The FBR chairman admitted that imposing a sales tax exemption in the Finance Bill 2024-2025 was a mistake and acknowledged that refineries should have been consulted. The refineries countered that the Oil Companies Advisory Council (OCAC) had previously written to the FBR, highlighting that the tax exemption would hinder the planned $4-5 billion investment under the amended brownfield refinery policy.
Refinery representatives argued that the sales tax exemption on MS, HSD, and LDO has rendered refinery upgrade projects economically unviable, negatively impacting the internal rates of return (IRRs) and nullifying the government’s $1.6 billion incentive package over seven years. This measure also jeopardizes the sustainability of existing refining operations and puts new projects and the $5 billion investment at risk.
The meeting noted that oil marketing companies (OMCs) would also suffer due to potential sales tax refund issues.
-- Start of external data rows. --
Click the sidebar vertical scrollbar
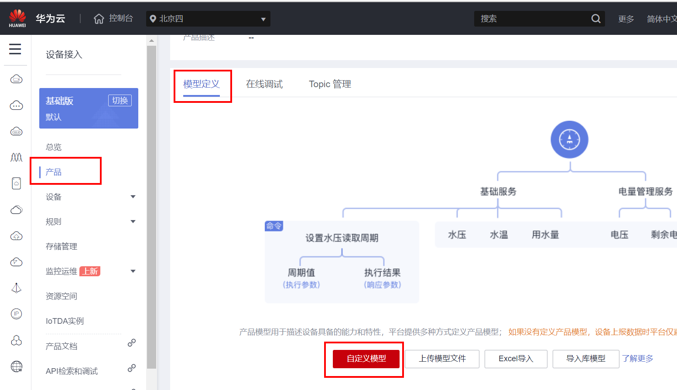This screenshot has width=677, height=390. click(x=151, y=205)
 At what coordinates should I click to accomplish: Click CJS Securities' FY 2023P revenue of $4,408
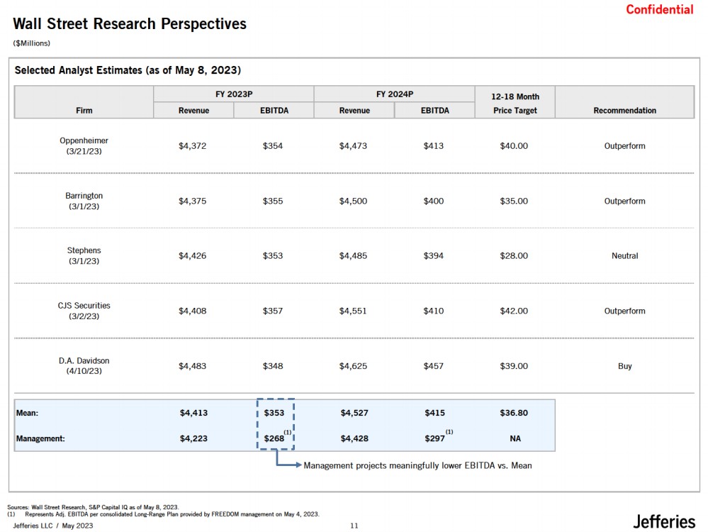193,311
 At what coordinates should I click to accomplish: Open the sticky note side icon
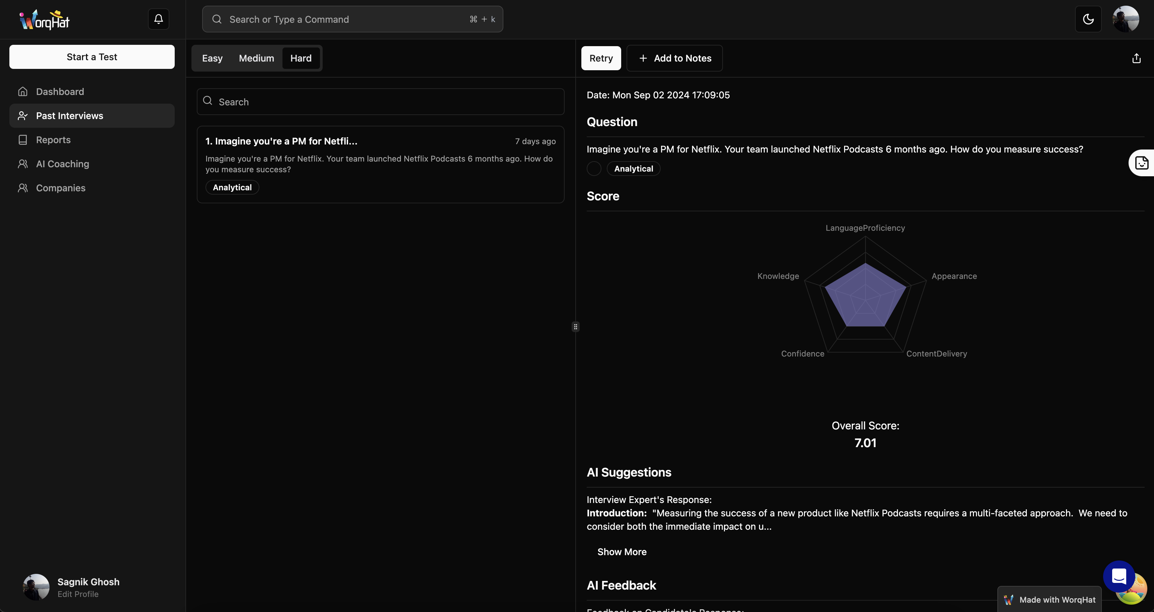tap(1141, 163)
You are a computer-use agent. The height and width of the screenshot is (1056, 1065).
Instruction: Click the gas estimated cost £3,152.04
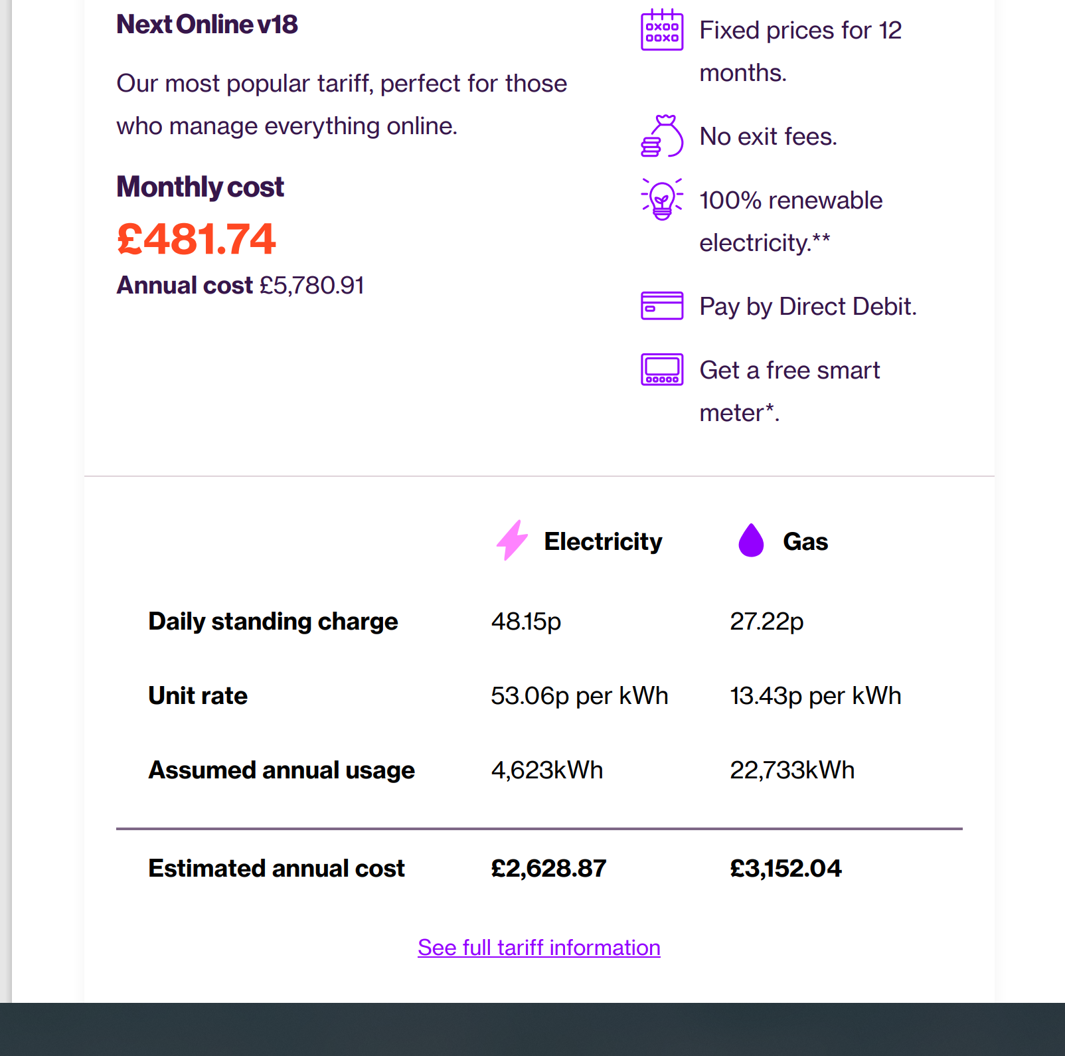[x=785, y=869]
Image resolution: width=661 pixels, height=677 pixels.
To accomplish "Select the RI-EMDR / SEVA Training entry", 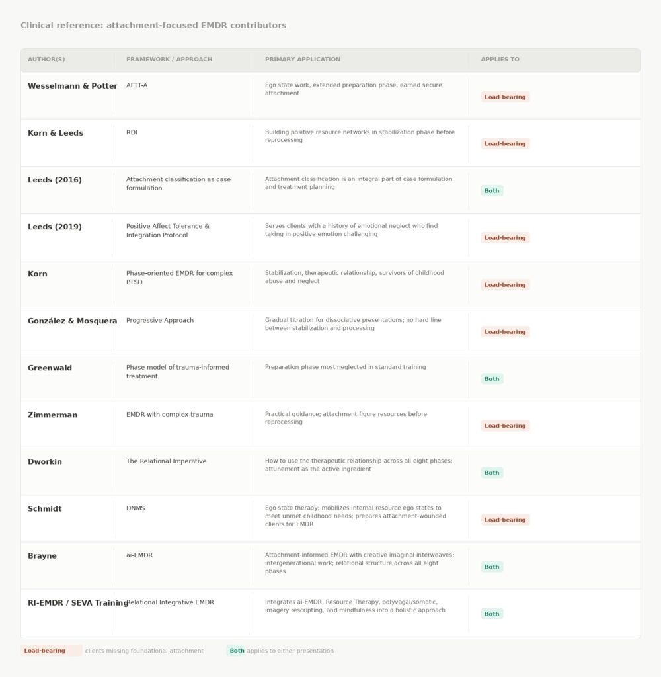I will click(x=77, y=603).
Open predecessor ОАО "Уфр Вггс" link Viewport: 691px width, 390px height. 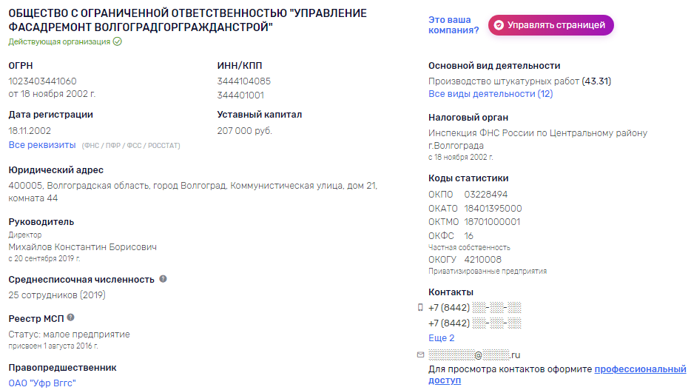[x=42, y=383]
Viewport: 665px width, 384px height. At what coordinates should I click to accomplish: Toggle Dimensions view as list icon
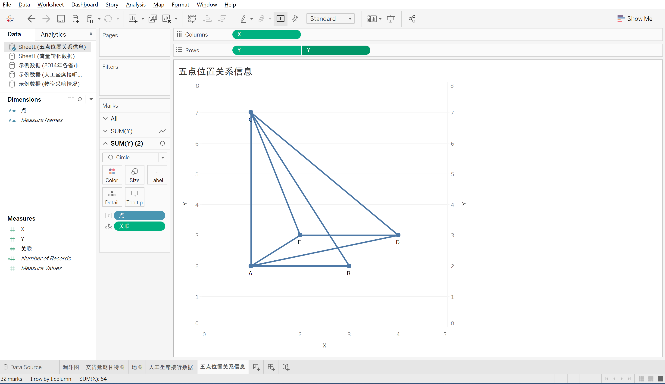[x=71, y=99]
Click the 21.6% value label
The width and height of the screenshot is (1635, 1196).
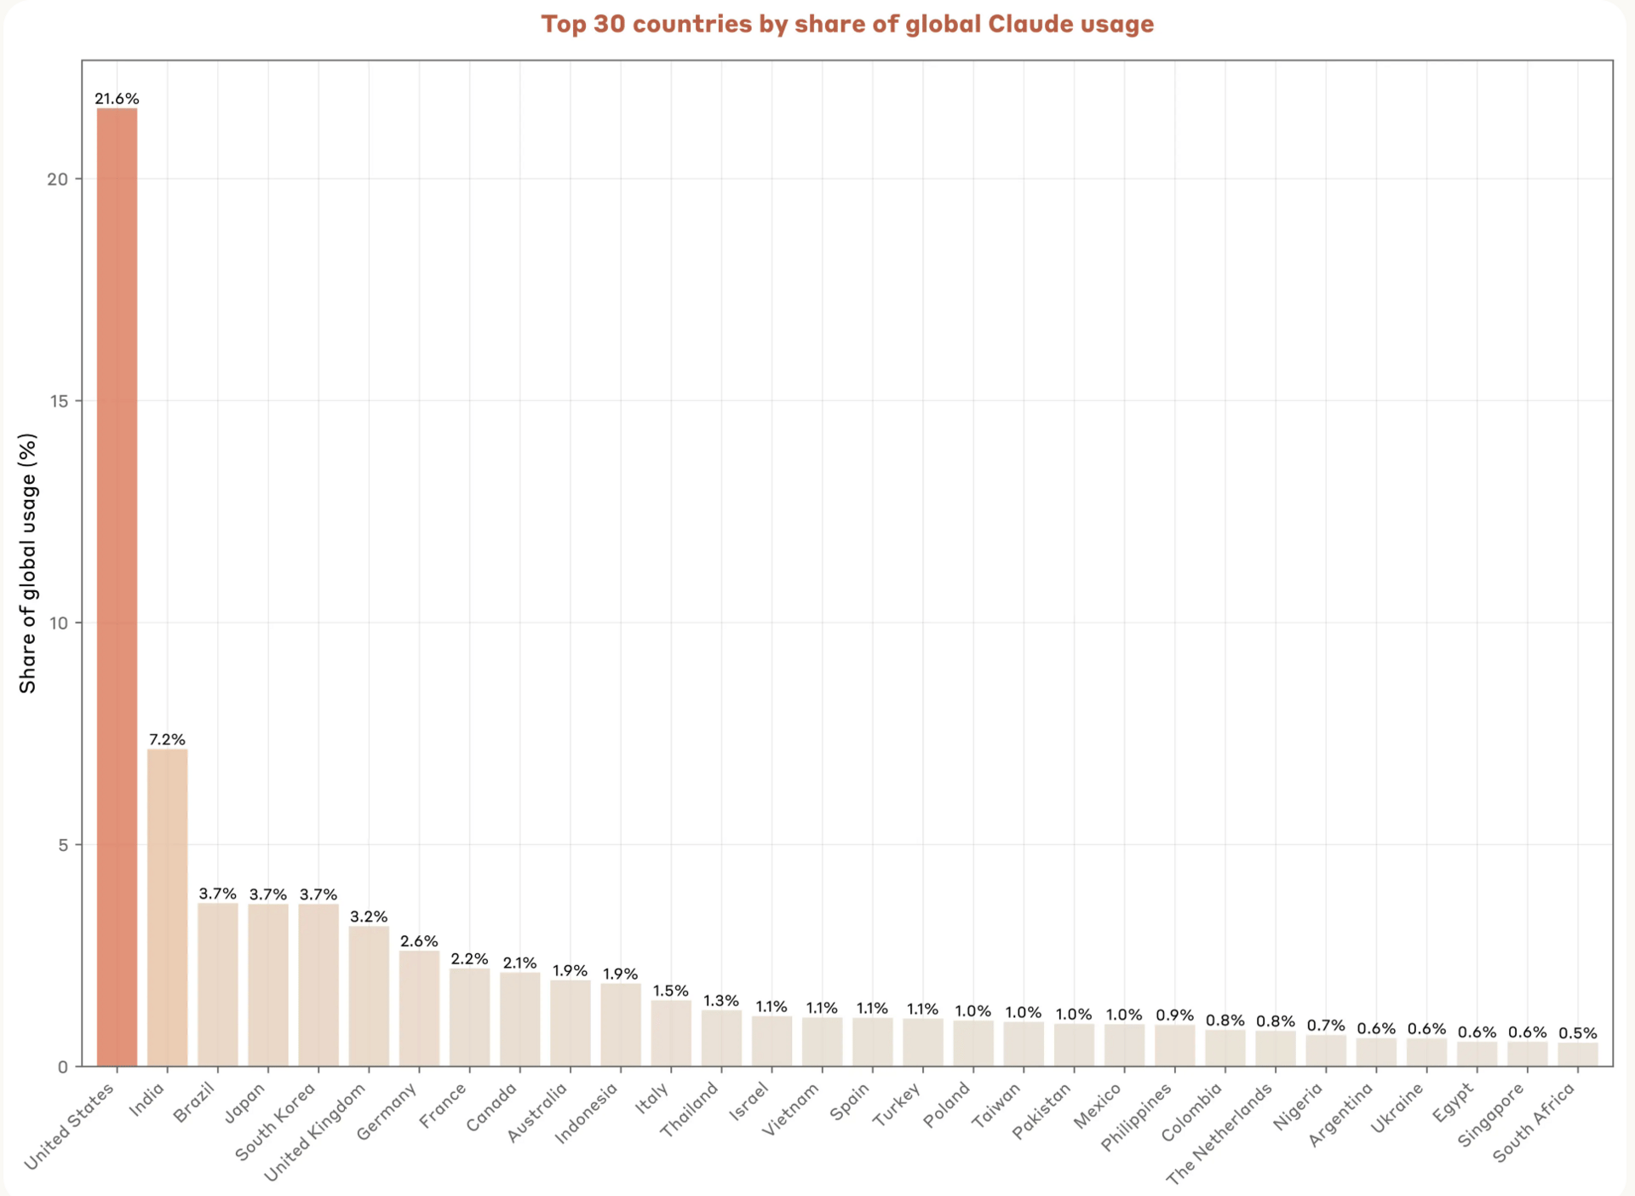(x=117, y=99)
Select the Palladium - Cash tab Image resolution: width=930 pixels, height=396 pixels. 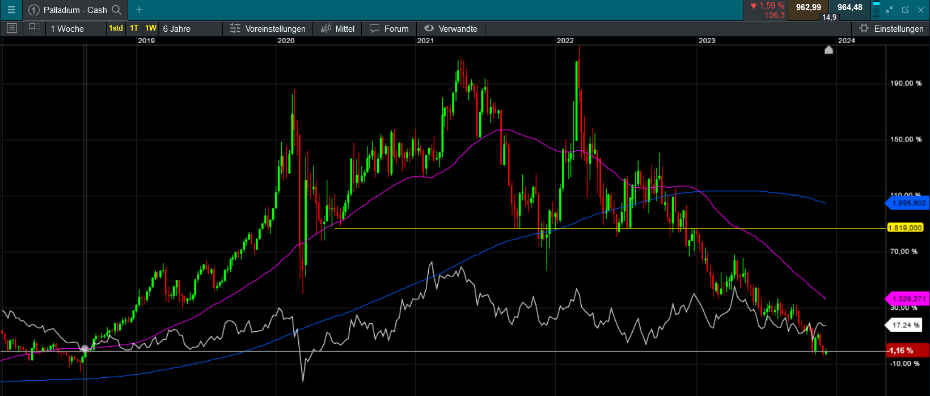[75, 10]
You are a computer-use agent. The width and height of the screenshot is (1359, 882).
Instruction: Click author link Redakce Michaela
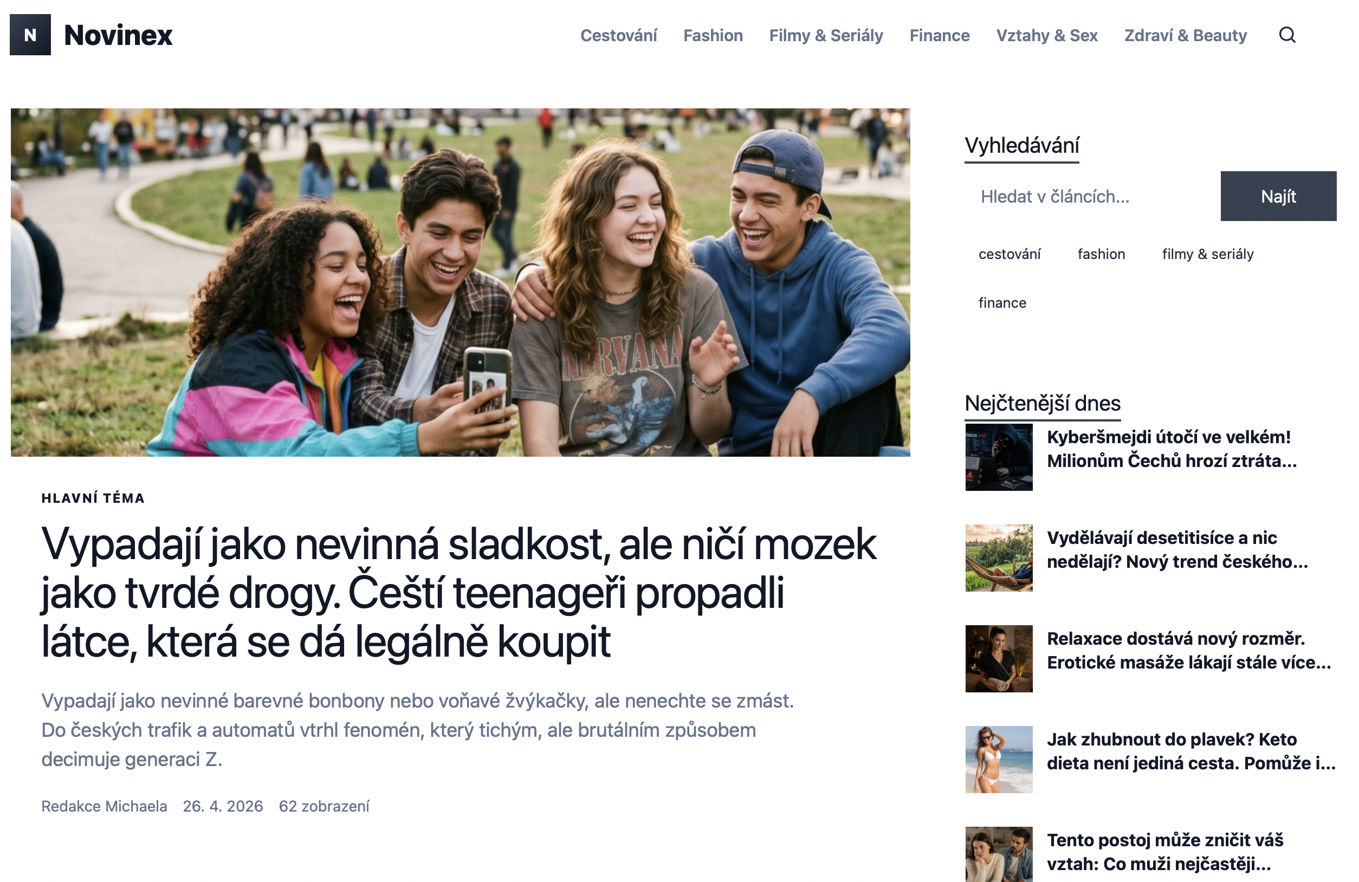pos(104,806)
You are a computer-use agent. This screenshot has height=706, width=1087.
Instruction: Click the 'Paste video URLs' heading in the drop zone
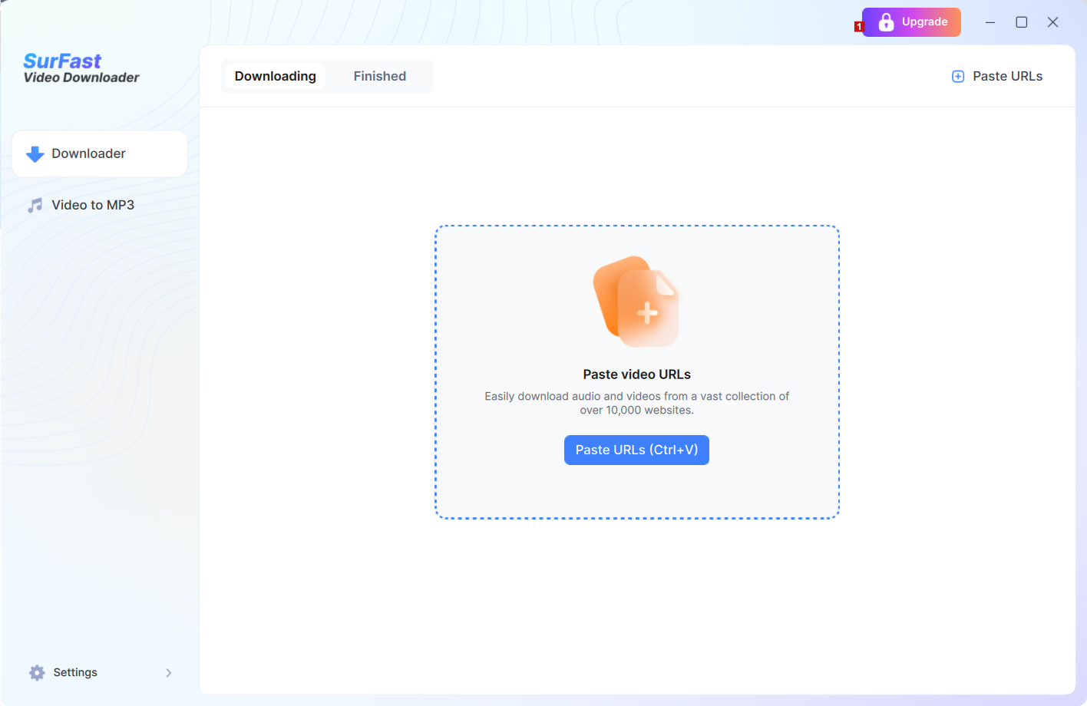tap(636, 374)
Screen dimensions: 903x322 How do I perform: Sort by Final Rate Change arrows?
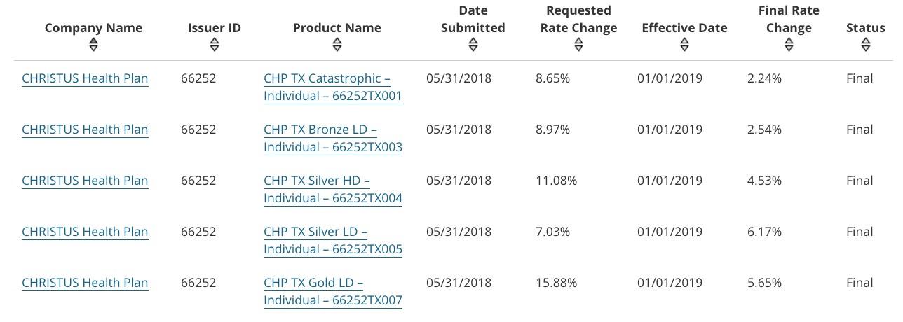click(x=789, y=45)
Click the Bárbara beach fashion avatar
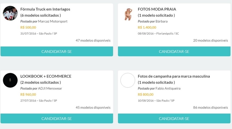Viewport: 232px width, 129px height. [x=128, y=14]
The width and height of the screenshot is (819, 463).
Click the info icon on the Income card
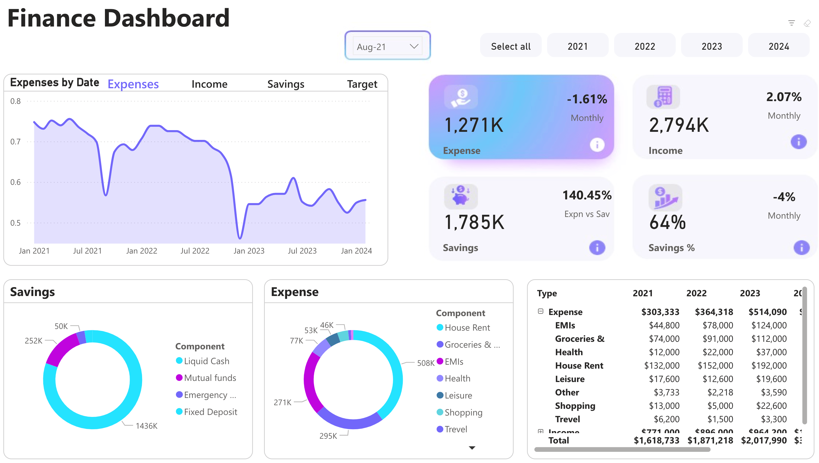click(798, 142)
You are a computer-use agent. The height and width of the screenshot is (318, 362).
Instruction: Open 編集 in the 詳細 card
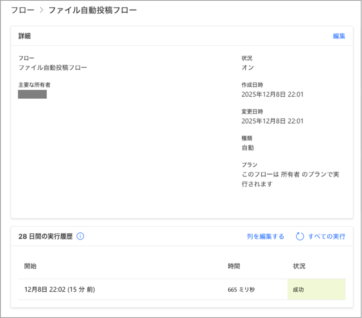pyautogui.click(x=339, y=36)
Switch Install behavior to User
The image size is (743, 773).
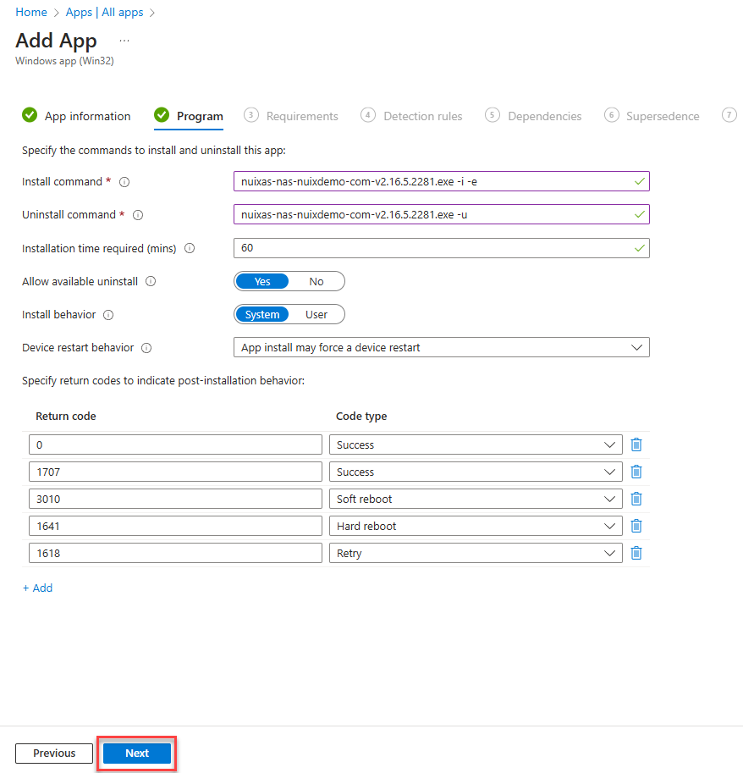(x=316, y=314)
Consequently, refineries and OMCs will prepare a joint presentation on the impact of the sales tax exemption on the $5 billion investment in upgrade projects and the operations of existing refineries and OMCs. This presentation will be submitted to the SIFC apex committee for a final decision.
Options for addressing the issue include reversing the sales tax exemption through parliamentary action, restoring the zero-rated regime for the affected petroleum products, or imposing a sales tax on these products. The SIFC apex committee, attended by the Chief of Army Staff, will review these options in its next meeting.
Refineries have proposed an immediate imposition of a 3% to 5% sales tax on the products. While the FBR found this challenging at the current stage, they agreed to review the proposal. Any amendment to the Finance Act would require consultation with the IMF, as quoted by FBR officials.